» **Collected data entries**
================================
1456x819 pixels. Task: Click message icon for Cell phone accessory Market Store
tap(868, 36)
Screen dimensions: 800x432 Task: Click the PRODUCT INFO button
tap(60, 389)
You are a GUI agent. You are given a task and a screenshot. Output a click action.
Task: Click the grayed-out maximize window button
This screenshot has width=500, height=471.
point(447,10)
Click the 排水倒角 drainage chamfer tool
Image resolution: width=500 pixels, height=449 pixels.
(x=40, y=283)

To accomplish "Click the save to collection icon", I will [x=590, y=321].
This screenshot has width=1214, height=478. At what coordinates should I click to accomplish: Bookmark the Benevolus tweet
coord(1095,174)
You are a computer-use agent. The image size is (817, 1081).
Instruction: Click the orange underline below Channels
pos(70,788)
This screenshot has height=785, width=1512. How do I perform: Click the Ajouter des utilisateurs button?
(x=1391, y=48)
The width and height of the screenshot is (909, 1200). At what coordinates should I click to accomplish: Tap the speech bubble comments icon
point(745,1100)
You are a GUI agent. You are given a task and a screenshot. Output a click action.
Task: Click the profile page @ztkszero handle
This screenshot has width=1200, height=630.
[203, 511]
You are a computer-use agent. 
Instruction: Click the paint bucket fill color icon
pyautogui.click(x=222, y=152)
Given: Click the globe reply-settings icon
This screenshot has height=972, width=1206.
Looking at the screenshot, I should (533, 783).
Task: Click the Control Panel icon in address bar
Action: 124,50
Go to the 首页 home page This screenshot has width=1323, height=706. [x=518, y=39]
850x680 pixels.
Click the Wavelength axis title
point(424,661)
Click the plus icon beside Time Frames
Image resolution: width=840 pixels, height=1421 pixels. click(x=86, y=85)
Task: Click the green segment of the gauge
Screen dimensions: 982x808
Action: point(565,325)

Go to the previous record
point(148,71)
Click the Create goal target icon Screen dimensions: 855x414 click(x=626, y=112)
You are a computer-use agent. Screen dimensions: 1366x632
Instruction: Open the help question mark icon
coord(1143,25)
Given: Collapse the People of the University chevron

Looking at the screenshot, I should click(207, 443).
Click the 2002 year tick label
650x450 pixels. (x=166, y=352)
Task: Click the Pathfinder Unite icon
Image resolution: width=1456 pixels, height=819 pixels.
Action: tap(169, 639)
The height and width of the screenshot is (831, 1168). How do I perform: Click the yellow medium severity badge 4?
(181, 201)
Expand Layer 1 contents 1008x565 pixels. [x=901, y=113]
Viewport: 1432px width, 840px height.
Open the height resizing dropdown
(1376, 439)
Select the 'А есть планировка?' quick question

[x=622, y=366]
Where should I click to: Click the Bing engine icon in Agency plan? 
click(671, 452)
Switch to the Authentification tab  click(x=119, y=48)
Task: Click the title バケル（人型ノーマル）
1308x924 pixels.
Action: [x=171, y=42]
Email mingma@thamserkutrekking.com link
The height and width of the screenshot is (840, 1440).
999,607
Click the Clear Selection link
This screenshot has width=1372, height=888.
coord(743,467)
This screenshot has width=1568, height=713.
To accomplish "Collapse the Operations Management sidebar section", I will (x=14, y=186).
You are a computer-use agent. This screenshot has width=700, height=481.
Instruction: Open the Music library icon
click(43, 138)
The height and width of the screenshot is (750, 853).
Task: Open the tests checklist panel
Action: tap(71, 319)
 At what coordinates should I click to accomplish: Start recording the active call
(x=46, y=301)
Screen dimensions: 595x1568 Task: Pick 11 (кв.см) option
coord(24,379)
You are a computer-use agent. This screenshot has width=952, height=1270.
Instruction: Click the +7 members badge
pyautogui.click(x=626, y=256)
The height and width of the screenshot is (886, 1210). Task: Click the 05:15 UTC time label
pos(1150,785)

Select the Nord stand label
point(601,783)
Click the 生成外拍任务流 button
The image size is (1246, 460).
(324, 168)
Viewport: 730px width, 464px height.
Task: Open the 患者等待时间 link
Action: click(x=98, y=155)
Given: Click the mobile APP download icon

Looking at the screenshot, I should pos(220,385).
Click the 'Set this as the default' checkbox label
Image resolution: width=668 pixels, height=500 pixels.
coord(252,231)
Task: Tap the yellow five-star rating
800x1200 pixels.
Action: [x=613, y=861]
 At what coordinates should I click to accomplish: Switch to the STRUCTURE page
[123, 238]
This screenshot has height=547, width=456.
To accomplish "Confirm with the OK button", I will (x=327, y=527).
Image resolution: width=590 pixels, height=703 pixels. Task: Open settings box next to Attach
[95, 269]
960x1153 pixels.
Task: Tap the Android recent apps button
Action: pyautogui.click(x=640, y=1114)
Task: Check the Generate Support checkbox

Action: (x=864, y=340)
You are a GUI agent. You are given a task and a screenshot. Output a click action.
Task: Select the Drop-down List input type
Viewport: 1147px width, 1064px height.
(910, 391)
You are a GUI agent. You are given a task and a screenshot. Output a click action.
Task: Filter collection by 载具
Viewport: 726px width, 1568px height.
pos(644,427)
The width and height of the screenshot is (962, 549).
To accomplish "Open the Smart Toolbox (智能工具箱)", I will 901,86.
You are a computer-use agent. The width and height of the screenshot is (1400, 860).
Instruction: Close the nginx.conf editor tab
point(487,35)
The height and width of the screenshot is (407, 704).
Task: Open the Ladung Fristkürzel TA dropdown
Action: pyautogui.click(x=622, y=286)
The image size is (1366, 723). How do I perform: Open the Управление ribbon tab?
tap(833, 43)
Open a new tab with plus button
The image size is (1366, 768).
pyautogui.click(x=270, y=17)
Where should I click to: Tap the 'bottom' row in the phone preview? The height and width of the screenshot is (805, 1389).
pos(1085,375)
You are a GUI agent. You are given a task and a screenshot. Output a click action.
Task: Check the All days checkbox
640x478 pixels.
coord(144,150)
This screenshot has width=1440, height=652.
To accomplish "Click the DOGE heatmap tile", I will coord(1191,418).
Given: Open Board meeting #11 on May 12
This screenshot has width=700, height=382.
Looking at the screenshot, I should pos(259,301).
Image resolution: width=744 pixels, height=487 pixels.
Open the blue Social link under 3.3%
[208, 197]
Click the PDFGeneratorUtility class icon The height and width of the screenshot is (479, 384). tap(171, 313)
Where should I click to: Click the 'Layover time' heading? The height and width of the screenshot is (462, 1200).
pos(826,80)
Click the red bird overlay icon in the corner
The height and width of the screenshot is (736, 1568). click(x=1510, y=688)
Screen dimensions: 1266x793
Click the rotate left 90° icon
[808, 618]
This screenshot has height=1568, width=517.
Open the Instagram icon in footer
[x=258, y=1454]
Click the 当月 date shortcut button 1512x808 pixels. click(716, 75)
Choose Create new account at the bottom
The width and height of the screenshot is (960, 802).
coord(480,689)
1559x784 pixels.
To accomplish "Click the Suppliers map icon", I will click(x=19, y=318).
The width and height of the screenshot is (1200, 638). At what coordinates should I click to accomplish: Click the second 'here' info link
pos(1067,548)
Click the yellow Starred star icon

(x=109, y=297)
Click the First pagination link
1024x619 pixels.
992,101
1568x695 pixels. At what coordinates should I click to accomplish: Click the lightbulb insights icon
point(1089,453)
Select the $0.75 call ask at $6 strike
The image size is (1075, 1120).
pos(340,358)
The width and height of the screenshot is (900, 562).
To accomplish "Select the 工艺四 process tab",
================================
» **Work order**
Could you reproduce, exactly as written, the lines running from the one with "Click the red bird overlay icon in the corner" to the end of the entries above?

» **Output for this exercise**
Click the red bird overlay icon in the corner
The height and width of the screenshot is (736, 1568). click(x=1510, y=688)
Screen dimensions: 1266x793
Click the rotate left 90° icon
[808, 618]
This screenshot has height=1568, width=517.
Open the Instagram icon in footer
[x=258, y=1454]
Click the 当月 date shortcut button 1512x808 pixels. click(716, 75)
Choose Create new account at the bottom
The width and height of the screenshot is (960, 802).
coord(480,689)
1559x784 pixels.
To accomplish "Click the Suppliers map icon", I will click(x=19, y=318).
The width and height of the screenshot is (1200, 638). At what coordinates should I click to accomplish: Click the second 'here' info link
pos(1067,548)
Click the yellow Starred star icon

(x=109, y=297)
Click the First pagination link
1024x619 pixels.
992,101
1568x695 pixels. At what coordinates should I click to accomplish: Click the lightbulb insights icon
point(1089,453)
Select the $0.75 call ask at $6 strike
The image size is (1075, 1120).
pos(340,358)
The width and height of the screenshot is (900, 562).
To accomplish "Select the 工艺四 process tab",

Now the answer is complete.